May 12, 2008

Hey You Guyyys!!! CTW Is Remaking, Probably Ruining, The Electric Company

electric_company-uhoh.jpg

Let's be realistic; with it's third-generation Laugh-In format, cheesy acting, and random-at-best pedagogy, the original Electric Company was not great television to begin with, and it definitely has not aged well. So any OG purist objections to the recent announcement that Children's Television Workshop is producing a new version of the reading basics show for a new generation of underprivileged inner city children are probably irrelevant and almost certainly miss the point of the show.

Which makes me even more worried that the new Electric Company will totally blow, because it sounds like the whole project is hopelessly soaked through with nostalgia:

“It’s the old one mixed with ‘High School Musical’ and a Dr Pepper commercial,” said Linda Simensky, senior director of programming for PBS Kids...

...

A cameo has been offered to Rita Moreno...

...

Ms. Simensky, 44, said the rebirth would be happy news for the Garanimals generation. “ ‘The Electric Company’ was my favorite show in third grade, along with Bugs Bunny,” she said.

In keeping with the original show’s ties to theater (many in the cast, like Morgan Freeman, had stage backgrounds), the new head writer is a Tony-Award-nominated playwright and lyricist, Willie Reale, with experience in children’s theater (“A Year With Frog and Toad”).

Add to that a hokey-sounding secret reading club and impolite non-villains thrown in for dramatic tension, and the only thing that sounds like it's carrying over is the "make a word from two sounds" segment. [The two groovy silhouettes, though, are replaced by a beatboxing MC who scratchesi out the sounds on his turntables.] In fact, except for the mission--reading readiness--and the target audience--inner-city kids ages 6-9, I can't see why CTW needs the Electric Company connection at all.

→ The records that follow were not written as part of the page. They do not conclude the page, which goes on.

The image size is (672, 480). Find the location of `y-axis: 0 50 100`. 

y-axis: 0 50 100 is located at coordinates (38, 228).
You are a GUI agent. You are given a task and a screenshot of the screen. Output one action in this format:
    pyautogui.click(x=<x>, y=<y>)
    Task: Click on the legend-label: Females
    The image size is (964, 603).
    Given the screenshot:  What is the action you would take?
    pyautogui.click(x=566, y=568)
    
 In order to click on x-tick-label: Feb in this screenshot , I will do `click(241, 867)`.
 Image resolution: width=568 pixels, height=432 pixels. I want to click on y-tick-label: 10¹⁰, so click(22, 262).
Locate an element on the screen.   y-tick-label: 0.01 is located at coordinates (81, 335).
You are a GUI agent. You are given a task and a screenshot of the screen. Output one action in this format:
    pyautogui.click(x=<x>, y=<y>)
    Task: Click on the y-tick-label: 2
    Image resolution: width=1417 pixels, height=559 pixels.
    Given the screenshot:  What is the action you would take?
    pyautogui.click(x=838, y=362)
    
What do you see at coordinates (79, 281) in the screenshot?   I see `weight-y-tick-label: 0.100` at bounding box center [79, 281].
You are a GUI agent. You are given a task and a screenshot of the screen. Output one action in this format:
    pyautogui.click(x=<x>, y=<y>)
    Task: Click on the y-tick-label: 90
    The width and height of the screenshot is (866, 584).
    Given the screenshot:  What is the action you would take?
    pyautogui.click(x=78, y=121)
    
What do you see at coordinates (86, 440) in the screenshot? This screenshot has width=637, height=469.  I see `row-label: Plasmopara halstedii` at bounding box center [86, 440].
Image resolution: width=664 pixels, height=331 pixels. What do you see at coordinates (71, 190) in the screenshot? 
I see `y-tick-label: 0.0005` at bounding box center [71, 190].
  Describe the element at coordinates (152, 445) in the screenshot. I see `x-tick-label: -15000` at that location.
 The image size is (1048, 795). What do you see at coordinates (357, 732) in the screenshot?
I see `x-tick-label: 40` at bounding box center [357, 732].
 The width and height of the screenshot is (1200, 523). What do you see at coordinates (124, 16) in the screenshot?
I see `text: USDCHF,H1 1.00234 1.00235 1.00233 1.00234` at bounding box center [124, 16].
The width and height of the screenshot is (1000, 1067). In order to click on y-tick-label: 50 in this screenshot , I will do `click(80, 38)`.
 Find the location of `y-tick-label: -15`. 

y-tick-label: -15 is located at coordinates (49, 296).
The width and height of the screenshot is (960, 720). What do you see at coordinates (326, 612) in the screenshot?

In yesterday's Times Book Review, Jenna and Laura Bush's "Reading Is SO Important!" storybook was deemed an earnest, boring failure. Hearing a public television marketer talking about reaching the show's audience "in their [sic] dollar stores" makes me wonder if the new Electric Company isn't similar, a well-intentioned effort that makes its creators feel good and look good, but that doesn't produce the announced results. I hope I'm wrong.